Ela não consegue dormir 
nem falar de amor

Um poeta diria que é porque amor
é feito bomba
nas mãos pode explodir

mas a coruja não tem mão
e impenetrável permanece

É por isso que ela é muda?

Devo pesquisar os modos da coruja
antes que isso termine
e eu conclua a coruja
sem a coruja

Ah, sim,
Lá está ela
Do alto da sua Árvore
ou no chão da estrada
noturna e muda

Mas às vezes ela muda 
Ela grita?

Parece gato com asa
empalhado
e desidratado

O que reidrata a coruja?

She likes the night light, baby!
She likes the night light


O saber do sabão

Era preciso lavar
o saber antigo
os modos de vida consagrados

Era preciso encontrar
uma outra maneira
de rolar o rochedo de sísifo

porque empurrar o rochedo até o cume
e vê-lo descer morro abaixo
torna a vida muito cansativa

Era preciso tocar o mundo
sem as mãos e, ainda assim, recriá-lo
para que ele deixe de ser um museu
de velhas novidades

porque do alto da montanha
como dizia Ponge
pode haver sim
um outro horizonte
que nos conduza a uma outra versão

Menos moralismo, mais liberdade
menos autoritarismo, mais umidade

“SENHORES E SENHORAS A ILUMINAÇÃO É OBLÍQUA”
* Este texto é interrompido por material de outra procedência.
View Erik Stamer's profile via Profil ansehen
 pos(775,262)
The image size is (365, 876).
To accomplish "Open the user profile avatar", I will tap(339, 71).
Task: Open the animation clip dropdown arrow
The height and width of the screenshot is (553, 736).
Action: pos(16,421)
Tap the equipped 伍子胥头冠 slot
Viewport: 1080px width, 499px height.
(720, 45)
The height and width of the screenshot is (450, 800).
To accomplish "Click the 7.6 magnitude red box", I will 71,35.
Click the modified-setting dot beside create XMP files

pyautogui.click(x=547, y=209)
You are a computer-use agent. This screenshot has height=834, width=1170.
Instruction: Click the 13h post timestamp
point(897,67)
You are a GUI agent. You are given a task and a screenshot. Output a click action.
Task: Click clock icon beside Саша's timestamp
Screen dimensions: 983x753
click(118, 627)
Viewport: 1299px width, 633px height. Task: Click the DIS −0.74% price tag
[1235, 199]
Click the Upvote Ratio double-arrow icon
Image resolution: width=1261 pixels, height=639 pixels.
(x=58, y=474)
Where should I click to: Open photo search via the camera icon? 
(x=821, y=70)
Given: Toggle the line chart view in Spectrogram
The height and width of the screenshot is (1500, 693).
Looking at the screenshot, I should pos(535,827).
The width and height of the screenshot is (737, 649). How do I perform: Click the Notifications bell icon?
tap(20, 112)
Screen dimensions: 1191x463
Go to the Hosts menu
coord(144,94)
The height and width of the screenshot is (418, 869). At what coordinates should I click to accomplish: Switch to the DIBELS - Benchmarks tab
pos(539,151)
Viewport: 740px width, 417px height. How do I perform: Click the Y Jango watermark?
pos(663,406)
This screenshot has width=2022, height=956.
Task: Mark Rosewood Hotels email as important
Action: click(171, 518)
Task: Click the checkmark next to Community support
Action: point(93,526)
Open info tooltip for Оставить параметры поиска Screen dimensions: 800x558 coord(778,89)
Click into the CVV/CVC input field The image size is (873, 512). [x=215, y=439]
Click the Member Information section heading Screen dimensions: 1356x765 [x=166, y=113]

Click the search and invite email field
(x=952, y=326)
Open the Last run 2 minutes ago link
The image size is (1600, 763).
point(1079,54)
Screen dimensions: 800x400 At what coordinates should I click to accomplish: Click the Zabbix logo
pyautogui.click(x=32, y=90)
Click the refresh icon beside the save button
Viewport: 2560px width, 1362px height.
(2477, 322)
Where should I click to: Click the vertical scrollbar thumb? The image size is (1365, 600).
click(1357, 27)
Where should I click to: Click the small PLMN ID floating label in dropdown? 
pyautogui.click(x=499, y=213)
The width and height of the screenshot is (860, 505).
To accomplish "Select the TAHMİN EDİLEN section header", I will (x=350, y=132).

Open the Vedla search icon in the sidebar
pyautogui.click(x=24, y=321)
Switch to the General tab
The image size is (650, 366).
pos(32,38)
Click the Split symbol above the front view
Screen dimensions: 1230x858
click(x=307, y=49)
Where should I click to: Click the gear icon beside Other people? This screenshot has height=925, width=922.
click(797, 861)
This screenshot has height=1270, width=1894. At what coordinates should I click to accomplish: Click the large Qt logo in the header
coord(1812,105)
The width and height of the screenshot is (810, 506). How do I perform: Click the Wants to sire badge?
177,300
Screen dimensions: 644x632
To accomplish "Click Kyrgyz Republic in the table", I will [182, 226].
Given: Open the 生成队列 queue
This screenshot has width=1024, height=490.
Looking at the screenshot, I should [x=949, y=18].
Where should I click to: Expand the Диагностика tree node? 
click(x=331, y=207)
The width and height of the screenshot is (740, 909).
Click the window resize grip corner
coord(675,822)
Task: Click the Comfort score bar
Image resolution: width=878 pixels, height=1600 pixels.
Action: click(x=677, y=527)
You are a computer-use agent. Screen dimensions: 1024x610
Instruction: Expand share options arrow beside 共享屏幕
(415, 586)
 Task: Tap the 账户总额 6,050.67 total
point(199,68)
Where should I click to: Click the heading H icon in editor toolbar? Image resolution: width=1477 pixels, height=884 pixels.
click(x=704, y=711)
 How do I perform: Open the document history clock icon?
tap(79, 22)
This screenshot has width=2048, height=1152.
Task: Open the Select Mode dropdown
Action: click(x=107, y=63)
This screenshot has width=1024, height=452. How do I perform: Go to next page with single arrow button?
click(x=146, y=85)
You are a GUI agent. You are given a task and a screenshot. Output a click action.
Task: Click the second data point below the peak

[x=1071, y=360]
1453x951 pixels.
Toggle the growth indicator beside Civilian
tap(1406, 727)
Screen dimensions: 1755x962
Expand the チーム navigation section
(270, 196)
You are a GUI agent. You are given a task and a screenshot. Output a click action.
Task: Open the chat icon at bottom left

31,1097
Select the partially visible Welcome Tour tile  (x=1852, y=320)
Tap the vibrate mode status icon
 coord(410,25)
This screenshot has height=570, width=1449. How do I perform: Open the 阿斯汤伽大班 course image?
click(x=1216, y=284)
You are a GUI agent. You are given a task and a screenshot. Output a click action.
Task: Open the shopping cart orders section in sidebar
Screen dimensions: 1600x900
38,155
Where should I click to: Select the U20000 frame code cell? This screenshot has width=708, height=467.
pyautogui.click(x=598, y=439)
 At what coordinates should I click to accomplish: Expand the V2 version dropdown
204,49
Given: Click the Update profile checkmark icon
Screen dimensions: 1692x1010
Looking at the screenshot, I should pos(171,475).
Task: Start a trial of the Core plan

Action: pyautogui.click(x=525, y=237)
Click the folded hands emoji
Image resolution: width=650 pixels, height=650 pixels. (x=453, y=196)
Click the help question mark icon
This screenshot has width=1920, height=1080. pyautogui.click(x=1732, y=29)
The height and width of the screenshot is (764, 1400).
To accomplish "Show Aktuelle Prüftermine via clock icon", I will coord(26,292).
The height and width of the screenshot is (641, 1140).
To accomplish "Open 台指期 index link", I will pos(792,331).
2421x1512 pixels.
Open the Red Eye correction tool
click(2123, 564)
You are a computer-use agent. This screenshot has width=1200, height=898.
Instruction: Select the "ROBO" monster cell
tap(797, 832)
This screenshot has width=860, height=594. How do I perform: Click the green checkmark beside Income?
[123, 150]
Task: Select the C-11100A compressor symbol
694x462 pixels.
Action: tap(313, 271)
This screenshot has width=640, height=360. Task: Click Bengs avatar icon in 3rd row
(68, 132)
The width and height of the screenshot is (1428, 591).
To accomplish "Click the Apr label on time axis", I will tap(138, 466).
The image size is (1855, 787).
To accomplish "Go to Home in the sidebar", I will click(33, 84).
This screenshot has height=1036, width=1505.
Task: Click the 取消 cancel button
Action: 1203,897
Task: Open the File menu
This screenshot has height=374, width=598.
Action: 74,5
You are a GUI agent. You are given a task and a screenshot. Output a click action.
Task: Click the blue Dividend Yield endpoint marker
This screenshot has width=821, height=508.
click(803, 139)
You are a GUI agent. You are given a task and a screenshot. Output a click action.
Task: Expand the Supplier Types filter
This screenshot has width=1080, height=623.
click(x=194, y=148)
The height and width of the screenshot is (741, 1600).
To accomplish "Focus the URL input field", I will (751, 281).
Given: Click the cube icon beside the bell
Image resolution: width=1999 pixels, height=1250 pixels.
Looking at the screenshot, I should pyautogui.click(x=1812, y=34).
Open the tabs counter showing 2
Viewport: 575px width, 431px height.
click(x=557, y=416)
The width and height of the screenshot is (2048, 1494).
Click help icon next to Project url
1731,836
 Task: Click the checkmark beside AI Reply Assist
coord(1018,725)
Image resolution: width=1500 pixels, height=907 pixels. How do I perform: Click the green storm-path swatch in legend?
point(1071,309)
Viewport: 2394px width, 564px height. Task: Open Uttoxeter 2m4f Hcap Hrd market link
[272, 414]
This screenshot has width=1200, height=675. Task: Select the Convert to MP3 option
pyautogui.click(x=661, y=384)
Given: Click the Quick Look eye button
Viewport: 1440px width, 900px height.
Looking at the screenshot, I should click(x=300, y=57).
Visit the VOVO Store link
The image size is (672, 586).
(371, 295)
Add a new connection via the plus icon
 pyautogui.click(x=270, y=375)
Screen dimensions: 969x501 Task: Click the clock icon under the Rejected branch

As leis do ser hão de brotar
à margem de todo pessimismo
a despeito da falta de sentido do mundo
apesar de nós

O saber do sabão
extraído da operação de higiene intelectual
faz cair em ruína toda eloquência
e subir em surdina
pequenas bolhas de luz
que transmutadas
vão ocupando pouco a pouco
seus espaços no ar
em reflexos multicores que se espalham nos céus


O ramo é o anagrama do amor.
Onde não se diz do amor:
o ramo, a flor, algumas folhas

Onde tem amor
tem Amora
Amora da mata
Rosália
amoral

Onde tem amora-vermelha
amor-crescido
amorenado
amorepixuna
amores

Onde tem amores
amores-de-negro
espinho de carneiro
amores-do-campo-sujo
amurado

Amor-febril
a pé
a pata
amorfa

Onde tem amor
amor perfeito bravo
amor perfeito da china
amor perfeito do mato

Onde tem amor
no dorso viridário da paisagem
amor tecer
porque amor tecido
um dia
ainda será poesia

Paula Vaz, poeta, escritora e psicanalista, autora dos livros Não se sai de árvore por meios de árvore. Ponge-Poesia (2014 ); A outra língua: amor (2016) e Deserto (2018) editados e publicados pela Cas’a edições.